WordPress and PageSpeed Insights

Today i tested my WordPress Theme on Google’s PageSpeed Insights. The result was a little disapointing. The Desktop version scored above 90 out of 100, but the mobile version scored around 80.

Based on Google’s suggestions i searched for some solutions.

Eliminate render-blocking JavaScript and CSS in above-the-fold content

Due to my own plugin Wp Defer loading there was no render-blocking JavaScript.

@import CSS child theme

My test site runs a child theme of JBST. The stylesheet of this child theme imports the stylesheet of it’s parent by @import url(../jamedo-bootstrap-start-theme/style.css);. Although appropriate course of action following Child Themes this is a performance issue.

In the case of JBST the parent style.css contains only some empty default styles. So for child themes (of JBST) remove this @import. Also notice for the parent style.css can’t be excluded by removing wp_enqueue_style( 'jbst-style', get_stylesheet_uri() ); cause some child themes will relay on it’s own style.css instead of only LESS code (custom.less).

Plugin’s stylesheets

My test site use a Question and Asnswer plugin, i found it’s style sheet included on my front page as well. On the front page this style sheet shouldn’t load.

Prevent Plugin’s from loading

By default WordPress loads all plugins (including CSS and JavaScript) on all pages. This also mean performance can be improved at two different stages: prevent the plugin from loading at all and prevent the style sheets and JavaScript from loading.

First a found the “Selective Loading Plugin”. This plugin looks promising, but seems not to work well or at least as expected. After add the class initialization which was missing, the settings interface won’t work too. I found some plugins not loading but overall the result was not good.

After this i investigate where plugins load in WordPress’s code. Plugins load in wp-settings.php, there are no hooks for this action defined. Also the old school (and deprecated!) my-hacks.php can not overwrite the loaded plugins.

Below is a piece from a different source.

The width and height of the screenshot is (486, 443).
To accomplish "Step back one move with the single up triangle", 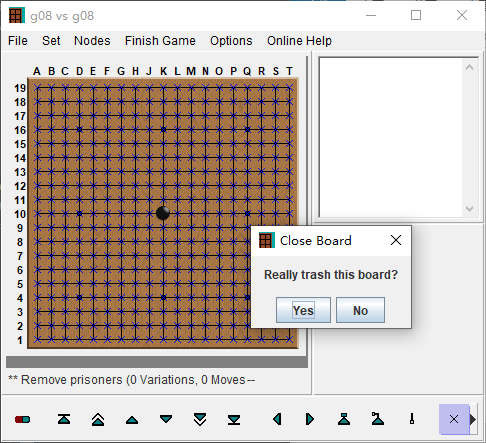I will [x=132, y=420].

The only way to prevent plugin from loading, i found, is edit wp-setting.php itself. Plugins are load by including through iterating an array with plugin paths:

// Load active plugins.
foreach ( wp_get_active_and_valid_plugins() as $plugin )
	include_once( $plugin );
unset( $plugin );

So removing paths from this array will prevent them from loading. For my test site i found the plugin path has q-and-a in its name and the plugin should only load if the request uri contains /knowledge-base/. Based on this data i could change the preceding code into:

// Load active plugins.
$plugins = wp_get_active_and_valid_plugins();
foreach($plugins as $key=>$value)
{
if(strstr($value,'q-and-a') &&  !strstr($_SERVER['REQUEST_URI'],'/knowledge-base/')){unset($plugins[$key]);}
}
foreach ( $plugins as $plugin )
        include_once( $plugin );
unset( $plugin );

The above works well. If you know what to code, you can code it effective. You also have to remember that wp-settings.php will be overwritten when upgrading WordPress.

I also found i can’t remove every plugin this way. For example removing WooCommerce cause problems with the shopping button which should be load on every page and requires WooCommerce (global $woocommerce). Maybe a reason to load all by default.

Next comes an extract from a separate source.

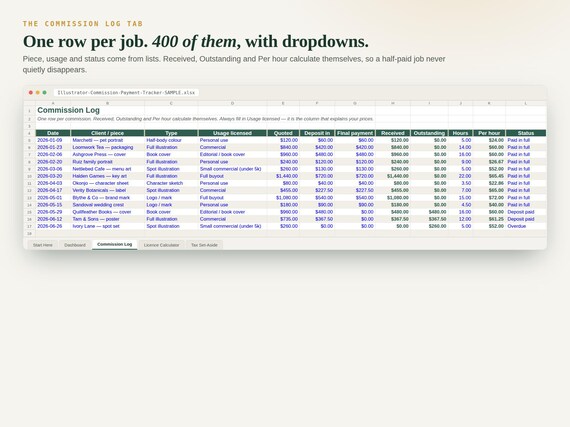The image size is (570, 427).
Task: Click the red close window dot
Action: 31,93
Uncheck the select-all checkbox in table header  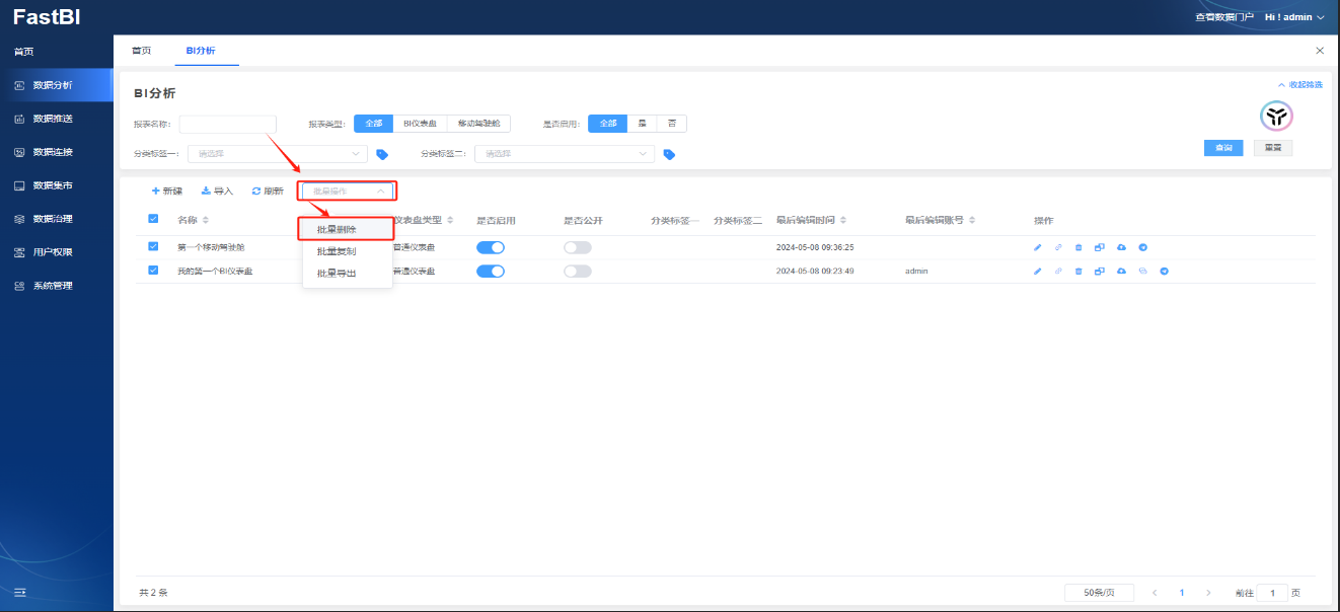[153, 219]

Prevent CSS and Javascript from loading

On How can I reduce the amount of files loaded/included per plugin? i found: “Current versions of WordPress allow for enqueuing later in the flow so you you can, for example, enqueue on your shortcode init/parse.” I will test this soon, cause it seems very useful for my own plugins too.

For now i start conditional dequeue CSS an Javascript i don’t need. For example for WooCommerce this can been done effective by adding some lines to functions.php:

if(function_exists('is_shop') && !is_shop())wp_dequeue_style( 'woocommerce_frontend_styles');

Overall i found some small code changes will have a huge performance profit.

Images

Pagespeed also mentioned: “Losslessly compressing” for some PNG files used. I found OptiPNG can resolve this easy.